Details are in the caption following the image

CdSe NPs before and after ligand exchange (LE) with Na4SnS4. a1–a5) Bright-field STEM and a6) high-resolution HAADF images of pristine NPs with OA as the ligand. b) Absorbance (solid lines) and PL (dotted lines) spectra of pristine and LE NPs. The PL intensity of the ligand-exchanged NPs has been multiplied by 500. c) DC conductivity measurements on thin films of pristine and LE NPs. d1–d5) Bright-field STEM and d6) high-resolution HAADF images of damaged NPs with (NH4)4Sn2S6 as the ligand. Black scale bars: 20 nm; white scale bars: 5 nm.

We found this structural and PLQY degradation to be quite general. The displacement potency of a ligand depends on multiple attributes, such as electronic effects, chelation, and steric properties. 9a We varied the latter by replacing NH4OH with another promoter ligand pyridine, 3-methylpyridine, or 2,6-dimethylpyridine (DMP), which are all L-type ligands, and found that all LE treatments resulted in perforation of the NPs; furthermore, treatment with DMP also resulted in material rearrangement from the NP core onto the surface (Figure S2). This structural damage always correlated with a dramatic decrease in PLQY (ca. 0.02 %) with respect to the original pristine NPs with oleate ligands (10 %). We also studied LE-induced damage in the absence of promoter ligands that may trigger L-promoted Z-type ligand displacement, by altering the composition of the polar phase from pure water (ϵ≈80) to N-methylformamide (NMF, ϵ≈182). Interestingly, while the use of water still resulted in heavily damaged NPs, NMF did not induce visible perforations (Figure S2 e, f). This finding supports a recent study that described the removal of only oleate ligands upon LE with thiostannate complexes when using NMF, therefore leaving the Cd-rich surface intact. 10b Nevertheless, the PLQY dramatically decreased to approximately 0.01 %. Thus while a judicious choice of the polar component during LE can reduce structural damage, the effects on the spectroscopic properties remain deleterious. We therefore studied the healing of NPs after LE in the presence of NH4OH. Unexpectedly, upon addition of DMP to an already damaged dispersion of NPs with Na4SnS4 as the ligand, we observed the recovery of the structural integrity and the healing of holes, with no measurable changes in the NP lateral dimensions (Figures 2 a, S4, S5, and S7). Additionally, the PLQY underwent a tenfold increase, indicative of the recovery of crystalline integrity of the NPs together with an improved surface passivation, and the absorption spectrum was slightly blue-shifted as a result of the effective decrease in the local NP thickness through the removal of rough areas (Figure 2 b).

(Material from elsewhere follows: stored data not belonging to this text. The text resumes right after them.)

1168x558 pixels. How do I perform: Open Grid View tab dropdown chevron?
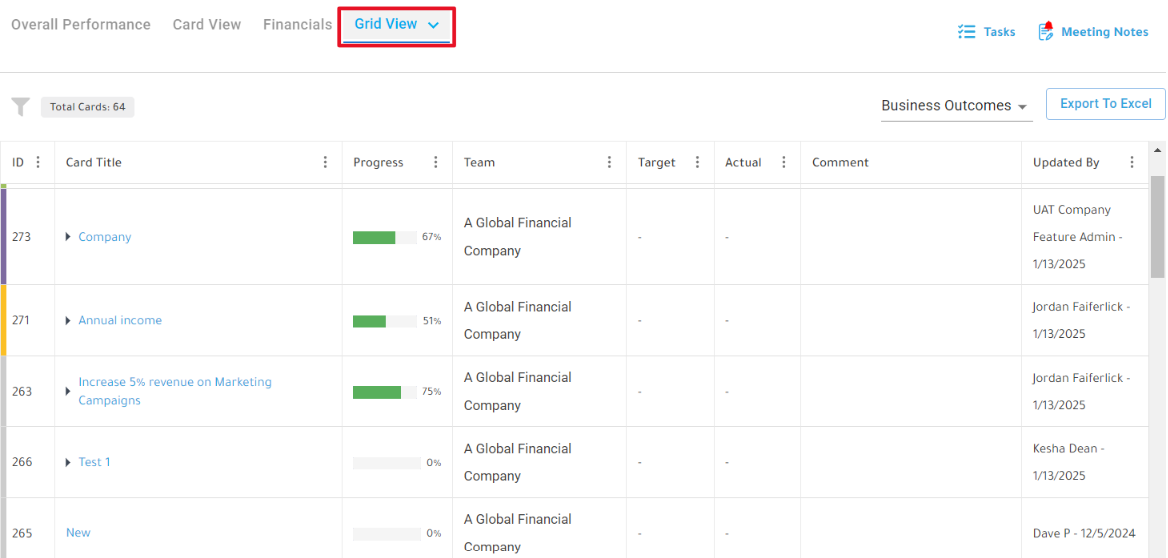(434, 25)
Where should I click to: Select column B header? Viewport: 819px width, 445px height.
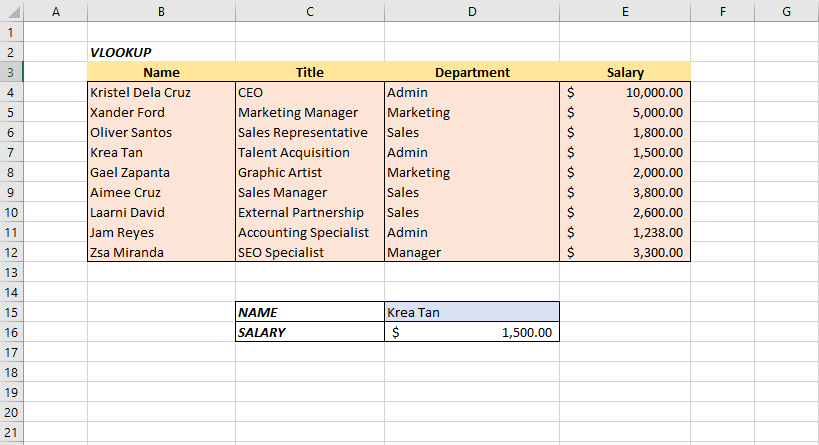pyautogui.click(x=161, y=11)
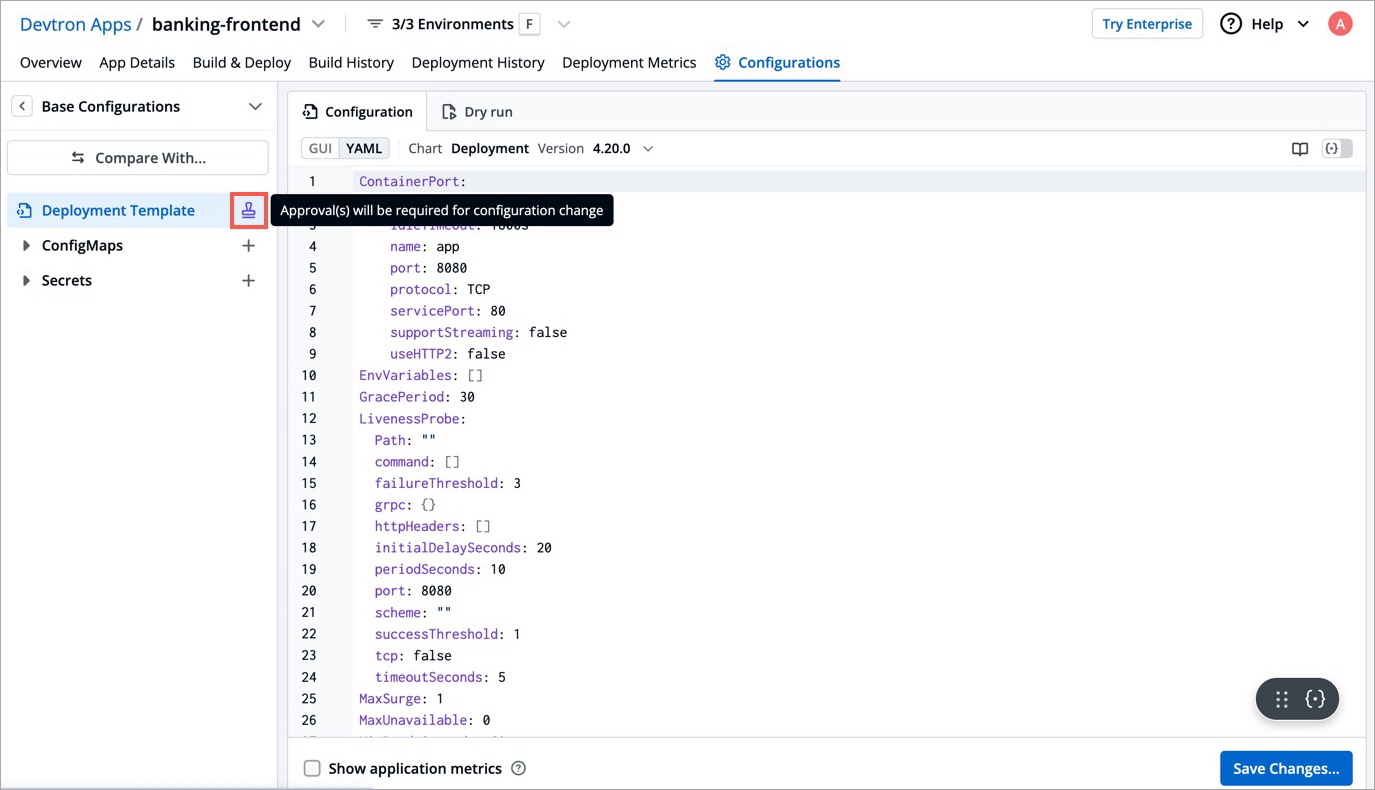This screenshot has width=1375, height=790.
Task: Click the Save Changes button
Action: (1285, 768)
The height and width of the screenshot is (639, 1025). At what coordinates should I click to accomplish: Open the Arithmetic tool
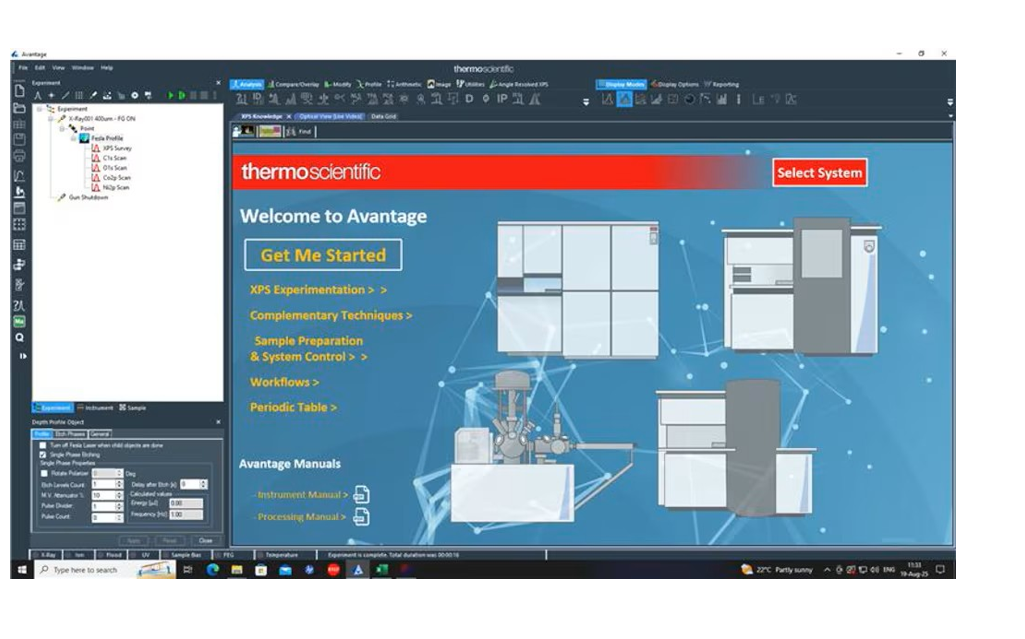coord(402,84)
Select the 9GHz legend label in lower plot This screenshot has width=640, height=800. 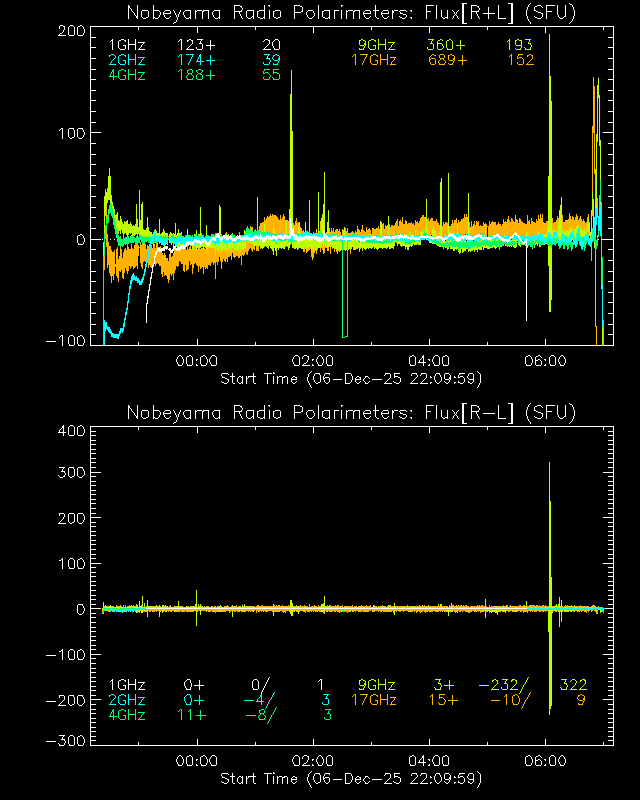pyautogui.click(x=377, y=685)
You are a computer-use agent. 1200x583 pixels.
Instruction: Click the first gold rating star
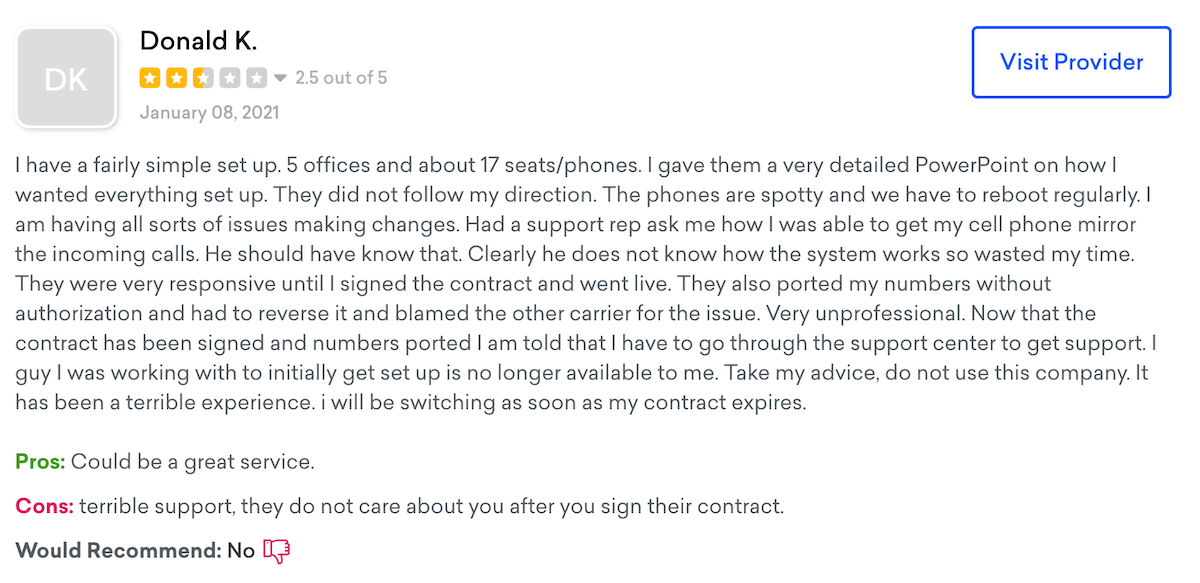[x=150, y=77]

Details are in the caption following the image

Healing defects in the NP crystal lattice with DMP. a1–a6) Bright-field STEM images of repaired NPs after DMP treatment with Na4SnS4 as the ligand. Scale bars: 20 nm (a1–a5) and 200 nm (a6). b) Absorbance (solid lines, normalized) and PL (dotted lines) spectra of NPs after LE and after DMP treatment. c) Wet annealing (WA) of NPs at 100 °C. Absorbance (solid lines, normalized) and PL (dotted lines, normalized) spectra for pristine NPs, after LE with Na4SnS4, and during WA. d) Bright-field STEM images of NPs after 5 min (d1), 20 min (d2), and 60 min (d3) of WA. Scale bars: 50 nm.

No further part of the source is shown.